> _PROBLEM STATEMENT_: Repeat exactly the lines from the start of the records below through the line that contains "Task: Select row 6 header", including both.

DATA SUPPLIED Start Marker

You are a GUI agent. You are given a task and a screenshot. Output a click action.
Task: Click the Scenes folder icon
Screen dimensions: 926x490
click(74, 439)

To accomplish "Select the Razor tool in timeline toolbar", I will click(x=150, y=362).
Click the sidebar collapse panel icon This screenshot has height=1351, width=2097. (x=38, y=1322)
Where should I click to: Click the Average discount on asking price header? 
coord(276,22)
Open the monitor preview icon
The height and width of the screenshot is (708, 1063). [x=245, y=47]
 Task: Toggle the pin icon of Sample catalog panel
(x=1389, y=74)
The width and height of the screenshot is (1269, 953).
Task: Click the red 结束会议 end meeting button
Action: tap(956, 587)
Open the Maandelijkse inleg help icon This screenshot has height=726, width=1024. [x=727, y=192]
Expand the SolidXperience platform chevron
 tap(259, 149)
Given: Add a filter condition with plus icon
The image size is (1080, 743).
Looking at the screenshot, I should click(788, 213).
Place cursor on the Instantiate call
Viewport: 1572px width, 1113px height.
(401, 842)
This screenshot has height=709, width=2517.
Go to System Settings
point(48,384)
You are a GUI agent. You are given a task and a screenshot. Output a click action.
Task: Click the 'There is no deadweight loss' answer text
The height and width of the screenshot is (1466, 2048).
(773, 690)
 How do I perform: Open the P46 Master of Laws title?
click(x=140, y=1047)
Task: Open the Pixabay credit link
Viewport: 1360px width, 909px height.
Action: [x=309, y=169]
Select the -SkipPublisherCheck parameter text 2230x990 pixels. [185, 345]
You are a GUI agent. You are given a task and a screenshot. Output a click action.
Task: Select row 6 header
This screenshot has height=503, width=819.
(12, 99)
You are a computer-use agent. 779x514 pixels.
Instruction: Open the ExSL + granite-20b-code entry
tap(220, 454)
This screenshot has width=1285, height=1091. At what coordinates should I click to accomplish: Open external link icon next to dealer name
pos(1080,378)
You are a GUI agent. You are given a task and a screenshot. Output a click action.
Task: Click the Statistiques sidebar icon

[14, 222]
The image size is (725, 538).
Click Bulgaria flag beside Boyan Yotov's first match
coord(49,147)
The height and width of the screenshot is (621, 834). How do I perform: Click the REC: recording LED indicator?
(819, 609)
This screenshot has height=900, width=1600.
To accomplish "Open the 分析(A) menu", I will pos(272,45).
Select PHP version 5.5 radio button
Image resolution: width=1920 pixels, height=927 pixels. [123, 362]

DATA SUPPLIED End Marker

> _REPLY TO THE EXERCISE_:
You are a GUI agent. You are given a task and a screenshot. Output a click action.
Task: Click the Scenes folder icon
Screen dimensions: 926x490
click(74, 439)

To accomplish "Select the Razor tool in timeline toolbar", I will click(x=150, y=362).
Click the sidebar collapse panel icon This screenshot has height=1351, width=2097. (x=38, y=1322)
Where should I click to: Click the Average discount on asking price header? 
coord(276,22)
Open the monitor preview icon
The height and width of the screenshot is (708, 1063). [x=245, y=47]
 Task: Toggle the pin icon of Sample catalog panel
(x=1389, y=74)
The width and height of the screenshot is (1269, 953).
Task: Click the red 结束会议 end meeting button
Action: tap(956, 587)
Open the Maandelijkse inleg help icon This screenshot has height=726, width=1024. [x=727, y=192]
Expand the SolidXperience platform chevron
 tap(259, 149)
Given: Add a filter condition with plus icon
The image size is (1080, 743).
Looking at the screenshot, I should click(788, 213).
Place cursor on the Instantiate call
Viewport: 1572px width, 1113px height.
(401, 842)
This screenshot has height=709, width=2517.
Go to System Settings
point(48,384)
You are a GUI agent. You are given a task and a screenshot. Output a click action.
Task: Click the 'There is no deadweight loss' answer text
The height and width of the screenshot is (1466, 2048).
(773, 690)
 How do I perform: Open the P46 Master of Laws title?
click(x=140, y=1047)
Task: Open the Pixabay credit link
Viewport: 1360px width, 909px height.
Action: [x=309, y=169]
Select the -SkipPublisherCheck parameter text 2230x990 pixels. [185, 345]
You are a GUI agent. You are given a task and a screenshot. Output a click action.
Task: Select row 6 header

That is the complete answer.